Bruno Mortier, journaliste qui a couvert l'événement pour le Maine Libre, raconte la suite à CheckNews : «Le 2 avril, des gendarmes sont venus chez moi pour m'apporter un procès-verbal de convocation en vue d'une audition libreSelon le document, que CheckNews a pu consulter, il est «soupçonné d'avoir commis ou tenté de commettre l'infraction de vol en réunion».

Le soir même, le Syndicat national des journalistes (SNJ), se fend d'un communiqué. S'indignant de l'«entrave à la liberté d'informer», le SNJ rapporte qu'un correspondant local de presse travaillant pour Ouest-France a reçu la même convocation. Jointe par téléphone, la secrétaire générale du syndicat, Dominique Pradalié, s'emporte : «Je n'ai jamais vu ça, c'est comme si les gendarmes tentaient d'intimider les journalistes.»

«Témoin»

Le 3 mars, Bruno Mortier reçoit de nouveau la visite de gendarmes. A peine plus d'une heure avant le rendez-vous fixé à la gendarmerie du Mans par la précédente convocation, ceux-ci lui tendent un papier : il s'agit dorénavant d'une «convocation de témoin».

«Ça ne me rend pas service, poursuit le journaliste, parce que devenir témoin ça veut dire donner ses sources, c'est contraire à notre métier.» Il précise toutefois «ne pas en avoir dit plus que ce [qu'il en a] écrit» dans son article.

Selon le procureur du Mans, le même changement – schématiquement, de suspect à témoin – a été opéré pour le correspondant local de presse de Ouest-France, qui aurait lui aussi reçu deux convocations. Il sera entendu vendredi, en tant que témoin.

«Nous [les responsables du journal] l'accompagnerons car nous voulons lui témoigner notre soutien et notre responsablilité», déclare à CheckNews le directeur départemental de Ouest-France dans la Sarthe, Eric Degrandmaison, qui ajoute : «Le correspondant a bien fait son job, et le journal a usé de sa liberté d'expression pour raconter cet "enlèvement" de portrait du président. Nous ne comprenons pas où il y a maldonne. Et n'osons bien sûr pas croire qu'il y a là une pression sur les médias.»
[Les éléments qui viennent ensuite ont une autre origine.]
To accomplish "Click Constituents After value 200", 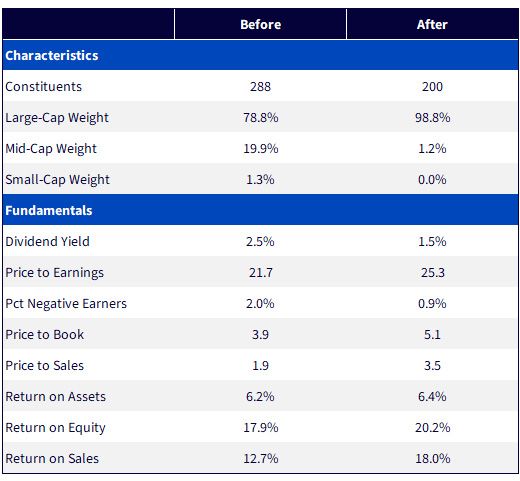I will (432, 86).
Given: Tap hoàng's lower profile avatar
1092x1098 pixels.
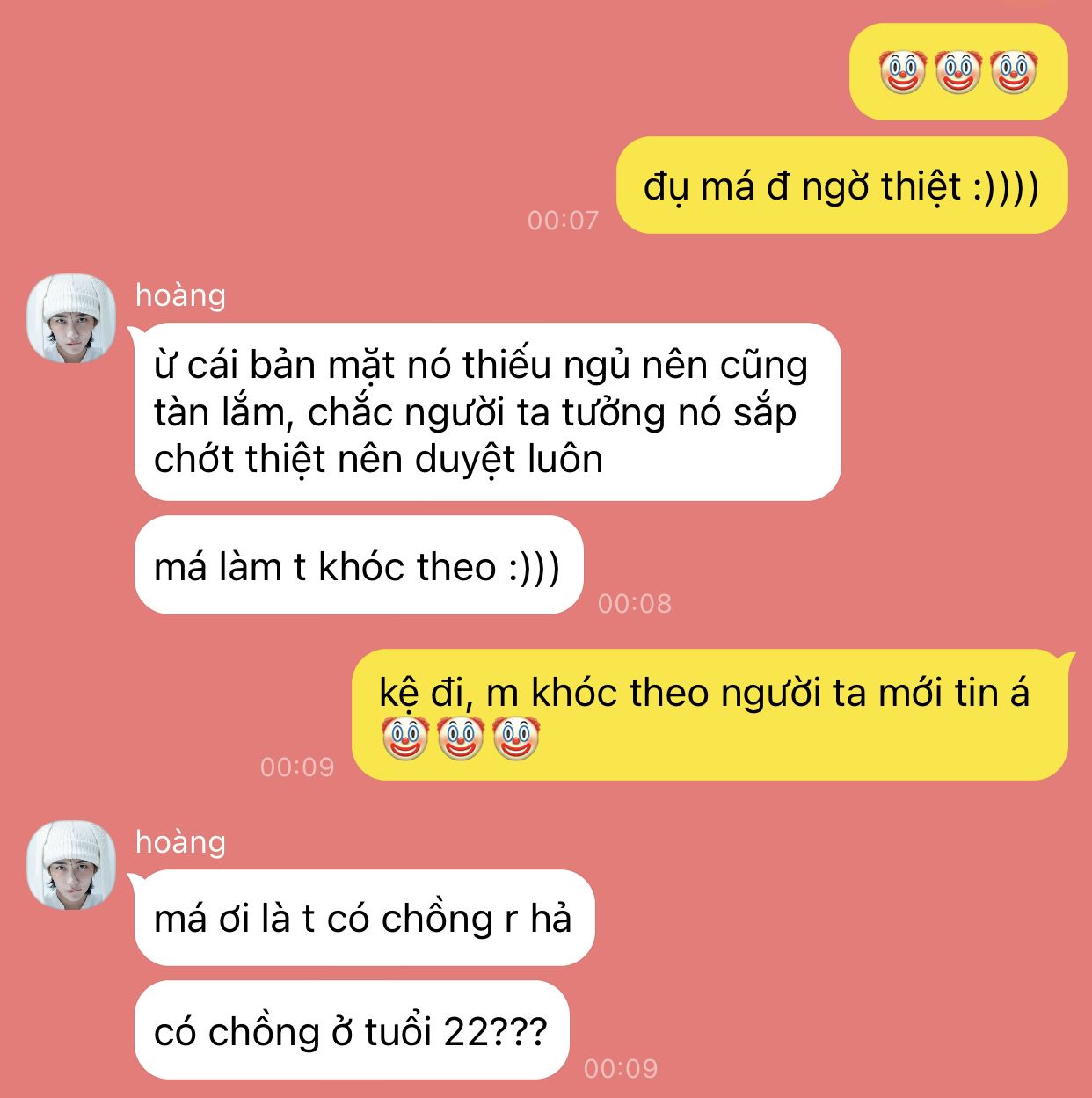Looking at the screenshot, I should 71,865.
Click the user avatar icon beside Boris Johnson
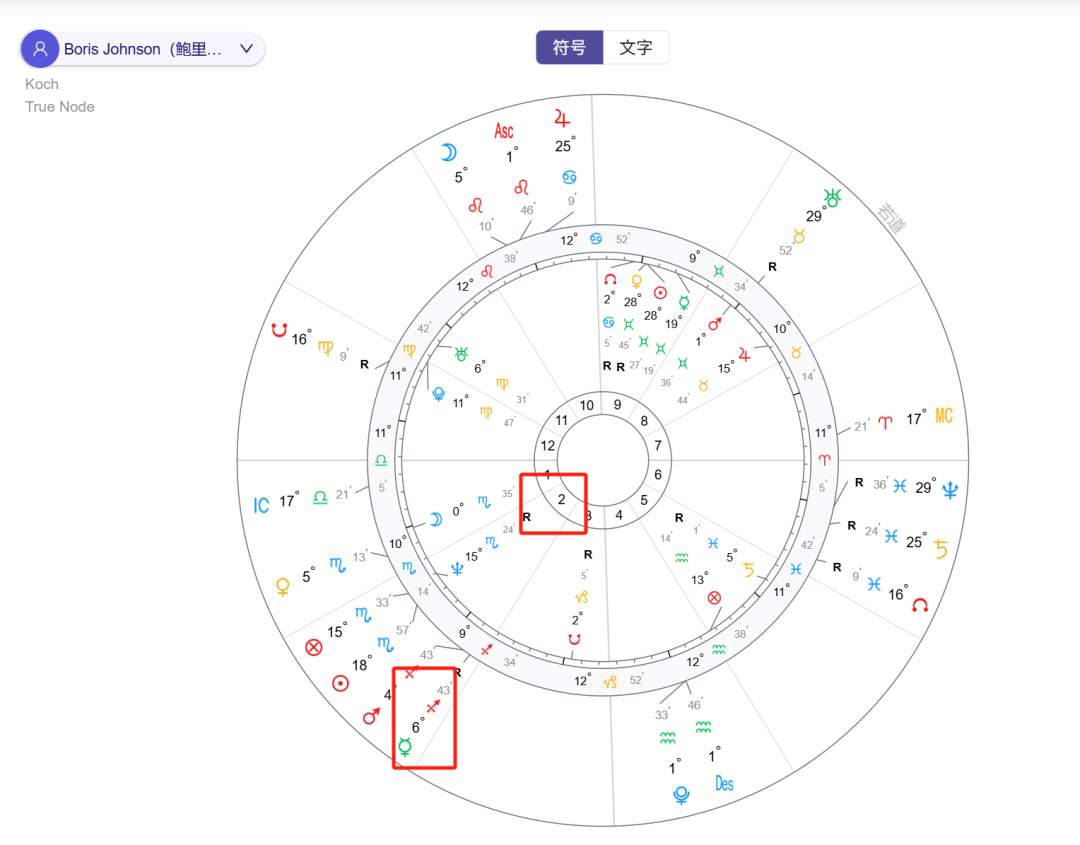 39,48
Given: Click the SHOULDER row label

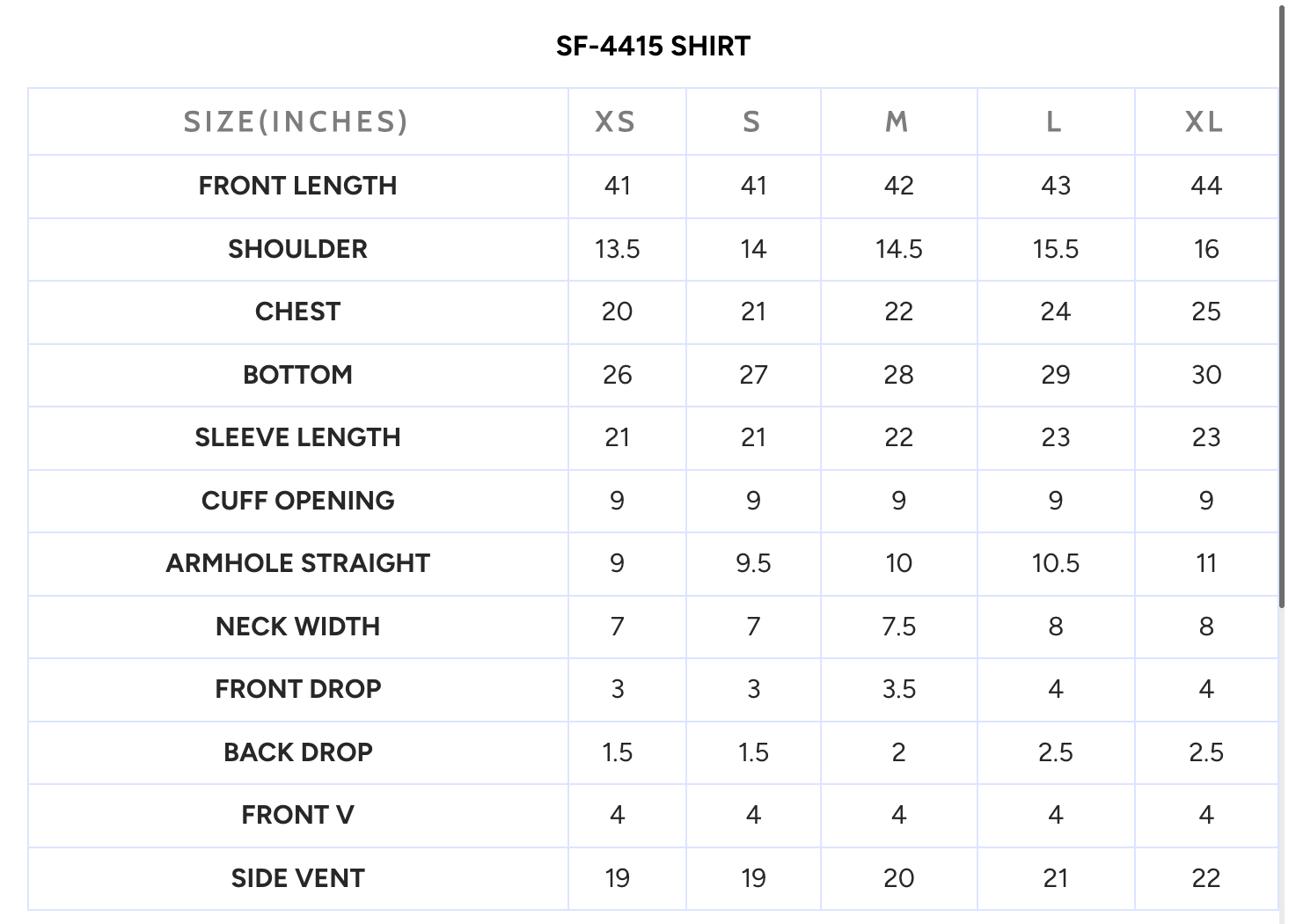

La journaliste et rédactrice en cheffe adjointe de la télé mancelle ViaLMTV Sarthe, Laure Girard, devrait bientôt recevoir sa convocation, également en tant que témoin. Elle prévoit de s'y rendre, explique-t-elle, même si elle n'a, comme son confrère, «été témoin que de ce qu'il y a dans [son] reportage».

«Complicité»

Auprès de CheckNews, le procureur de la République du Mans précise avoir insisté auprès des enquêteurs pour que «les questions posées ne puissent pas avoir pour but ou conséquence de faire échec» au respect du secret des sources.

Surtout, il assure que ces convocations de journalistes – à une audition libre ou en tant que témoin – portent sur «un point précis». Un employé municipal présent au moment des faits aurait assuré aux gendarmes qu'un des trois journalistes présents se serait placé entre lui et l'action, comme pour l'empêcher de voir. Le cas échéant, «il pourrait s'agir d'une complicité», poursuit le proc.

Notre confrère du Maine Libre, notre consœur de ViaLMTV Sarthe, ainsi que le directeur départemental d'Ouest-France dans la Sarthe s'exprimant au nom de son correspondant assurent de concert n'avoir rien vu ni fait de tel.

Edit le 4 avril : ajout des déclarations de Ouest-France.